_Tasks_.
**1)** Can you condense the paragraph in the Finding Carter article that begins "The first season, which consisted" into a short bulleted list that keeps its main facts?
**2)** Could you swap "dropdown" for "menu" in the entries from the line with "Task: Open the Journal Entry dropdown" to the line with "Action: pos(369,92)", returning only those lines with everything else unchanged and the pictures left out?

# Start of Extract to read

- Genre: Teen drama; Family drama;
- Created by: Emily Jessica Silver
- Developed by: Terri Minsky
- Starring: Kathryn Prescott; Cynthia Watros; Alexis Denisof; Anna Jacoby-Heron; Zac Pullam; Alex Saxon;
- Opening theme: "Vagabond" by MisterWives
- Composer: Jacob Yoffee
- Country of origin: United States
- Original language: English
- No. of seasons: 2
- No. of episodes: 36 (list of episodes)

Production
- Executive producers: Terri Minsky; Deborah Spera; Maria Grasso; Alexander A. Motlagh; Emily Whitesell;
- Production location: Atlanta, Georgia
- Running time: 42 minutes
- Production companies: The Popfilms Movie Company; Go Dog Go (season 1); One Two Punch Productions (season 1); Stockton Drive, Inc. (season 2); Warner Horizon Television; MTV Production Development; Georgia Media;

Original release
- Network: MTV
- Release: July 8, 2014 – December 15, 2015

= Finding Carter =

2014 American teen drama television series

Finding Carter is an American teen drama television series that aired on MTV for two seasons from July 8, 2014, to December 15, 2015.

The first season, which consisted of 12 episodes, finished airing in September 2014. A month after its debut, MTV renewed Finding Carter for a second season of an additional 12 episodes, which was later extended to 24 episodes. The network later cancelled the series in January 2016.

# End of Extract to read
# Start of Working data

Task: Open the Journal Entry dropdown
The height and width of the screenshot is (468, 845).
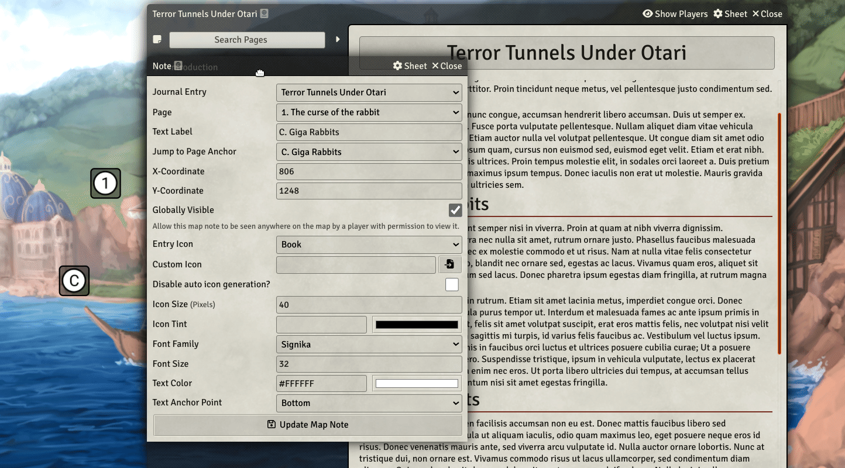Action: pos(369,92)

# End of Working data
# Start of Working data

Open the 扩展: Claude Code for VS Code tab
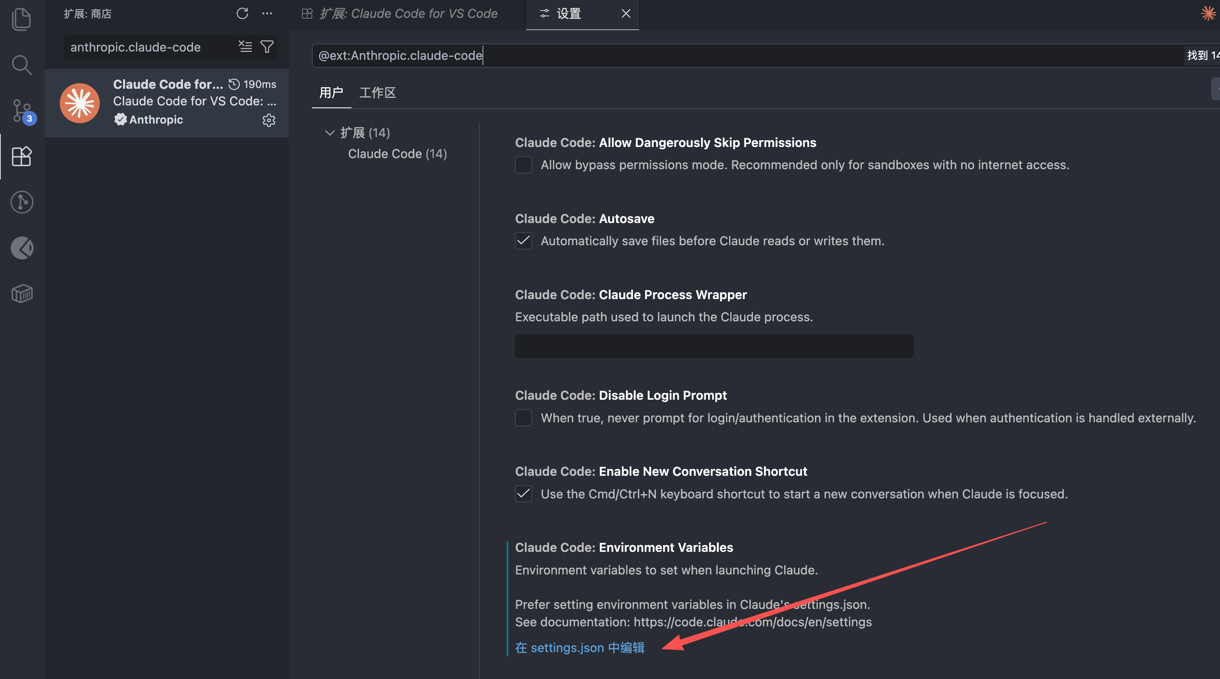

# End of Working data
# Start of Working data

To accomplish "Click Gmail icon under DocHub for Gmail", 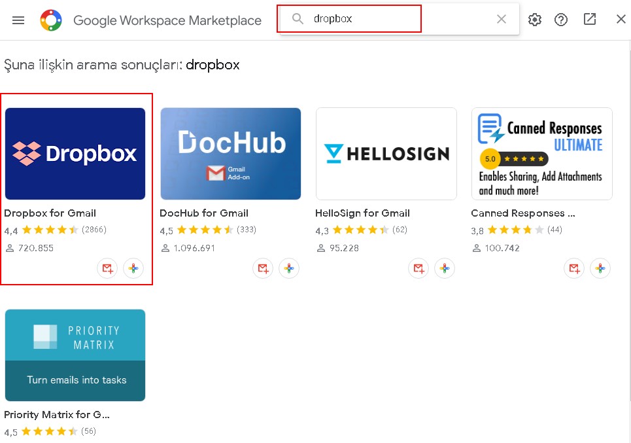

# End of Working data

_Solutions to the problems_.
**1)**
- Season one had 12 episodes and finished airing in September 2014.
- A month after the debut, MTV renewed the series for a second season of 12 episodes, later extended to 24.
- MTV cancelled the series in January 2016.

**2)**
Task: Open the Journal Entry menu
The height and width of the screenshot is (468, 845).
Action: pos(369,92)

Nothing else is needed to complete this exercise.